The app handles a number of legacy URL paths, and redirects each one to a configurable location. This is implemented as a custom middleware. When the app boots we load the YAML configuration, which maps from legacy paths to new paths, into a hash (both keys and values are strings). When a request arrives, we look up the path in the hash, if an entry exists, return a 301 (Moved Permanently) with a Location of the new path. Otherwise the request is passed on to the app. Initially there were a few hundred redirects and everything worked great. Then we learned that rather than a few hundred mappings we needed to handle many thousands.
Clearly the size of the hash increasing would have an impact on memory usage, but what would the impact be, and would the increase be problematic?
At this point I realised I wasn’t too sure how to estimate the size of the
hash in memory. It’s fairly trivial to hop into
irb and use String#bytesize
to sum up combined size of all the keys and values in the hash:
mappings = YAML.load_file("./config/mappings.yml") ... mappings.inject(0) do |size, (key, value)| size + key.bytesize + value.bytesize end # => 222701
This gives us 222,701 / 1024 = 217 KiB.
However this is only part of the picture. Ruby is storing our data as a hash, which has some additional overhead (for example the mapping from each key to it’s value).
Enter the memory_profiler gem. We can use this to take a more detailed look at the memory allocated for our hash:
require "memory_profiler" require "yaml" mappings = nil report = MemoryProfiler.report do mappings = YAML.load_file("./config/mappings.yml") end report.pretty_print
This gives us a bunch of detail, and some totals:
Total allocated: 1757291 bytes (18221 objects) Total retained: 622866 bytes (7269 objects)
mappings outside of the report block, and assigned to it in the
block, because I wanted this to show up in the “Total retained” figure,
distinct from the “Total allocated” figure - I care about the long lasting
memory footprint, not memory used temporarily while reading/parsing the YAML
file. The memory_profiler documentation describes the “Total retained” value
Retained: long lived memory use [and object count] retained due to the execution of the code block.
That “Total retained” figure of 622,866 bytes is interesting. 622,866 / 1024 = 608 KiB. That’s quite a bit larger than our combined keys/values figure, but it still doesn’t sounds like all that much.

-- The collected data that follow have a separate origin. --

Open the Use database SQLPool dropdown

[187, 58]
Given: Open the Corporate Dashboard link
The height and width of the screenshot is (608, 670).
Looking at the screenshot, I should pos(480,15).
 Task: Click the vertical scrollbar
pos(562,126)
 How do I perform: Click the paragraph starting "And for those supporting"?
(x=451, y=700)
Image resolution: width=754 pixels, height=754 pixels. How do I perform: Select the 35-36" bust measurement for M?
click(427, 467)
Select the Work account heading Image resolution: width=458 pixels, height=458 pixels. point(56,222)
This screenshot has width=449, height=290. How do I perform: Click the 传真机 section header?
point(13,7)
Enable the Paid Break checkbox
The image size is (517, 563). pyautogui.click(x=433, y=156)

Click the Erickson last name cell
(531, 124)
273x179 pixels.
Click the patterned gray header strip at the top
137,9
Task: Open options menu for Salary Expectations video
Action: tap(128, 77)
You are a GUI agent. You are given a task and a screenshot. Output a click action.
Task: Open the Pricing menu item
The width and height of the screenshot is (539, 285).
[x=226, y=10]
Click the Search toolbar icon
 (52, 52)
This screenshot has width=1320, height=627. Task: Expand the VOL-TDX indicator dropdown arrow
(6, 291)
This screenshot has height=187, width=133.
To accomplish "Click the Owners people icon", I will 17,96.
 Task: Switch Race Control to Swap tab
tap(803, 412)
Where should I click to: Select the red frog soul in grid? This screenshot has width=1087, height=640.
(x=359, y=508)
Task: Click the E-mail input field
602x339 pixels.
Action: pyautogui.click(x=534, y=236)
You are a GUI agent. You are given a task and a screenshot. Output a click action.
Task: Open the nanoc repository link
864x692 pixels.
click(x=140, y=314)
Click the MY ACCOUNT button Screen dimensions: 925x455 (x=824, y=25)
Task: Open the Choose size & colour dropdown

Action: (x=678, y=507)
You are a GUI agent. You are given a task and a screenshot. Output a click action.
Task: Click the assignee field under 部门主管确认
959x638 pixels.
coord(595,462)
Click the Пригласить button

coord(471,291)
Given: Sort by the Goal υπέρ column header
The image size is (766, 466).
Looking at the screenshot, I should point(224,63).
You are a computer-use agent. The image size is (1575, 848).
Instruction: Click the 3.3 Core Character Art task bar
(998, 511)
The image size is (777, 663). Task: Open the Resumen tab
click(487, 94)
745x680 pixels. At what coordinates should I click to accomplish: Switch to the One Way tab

That number isn’t very interesting on its own. How does it compare to the memory footprint of our entire Rails app?
Heroku gives us some basic metrics about our app - from the graphs provided it looks like memory usage levels off at around 145MB. In my experience it’s a pretty common pattern for the memory usage of a Rails app to increase after restarting and plateau after handling some requests. The dynos we’re using on Heroku have 512MB of memory available.
Let’s use another useful gem to confirm this: derailed_benchmarks. This gives us a number of commands to profile the memory usage of a Rails app.
I ran our app in production mode locally and used the following command to track memory usage:
bundle exec derailed exec perf:memovertime
This throws a bunch of requests at our app and profiles memory usage over time. This showed again that our app’s memory usage increases over time after starting but soon levels off. This time the reported figure was around 135MiB, similar to they value we got from Heroku. Particularly when you consider that the Heroku figure is reported as MB (Megabytes), the derailed_benchmarks figure is reported as MiB (Mebibytes)
It would appear that the memory implications of increasing our mappings hash to several thousand entries isn’t significant in the context of our Rails app. That was my assumption when the question arose, but it’s always nice to confirm with some numbers (and learn about a few new tools in the process).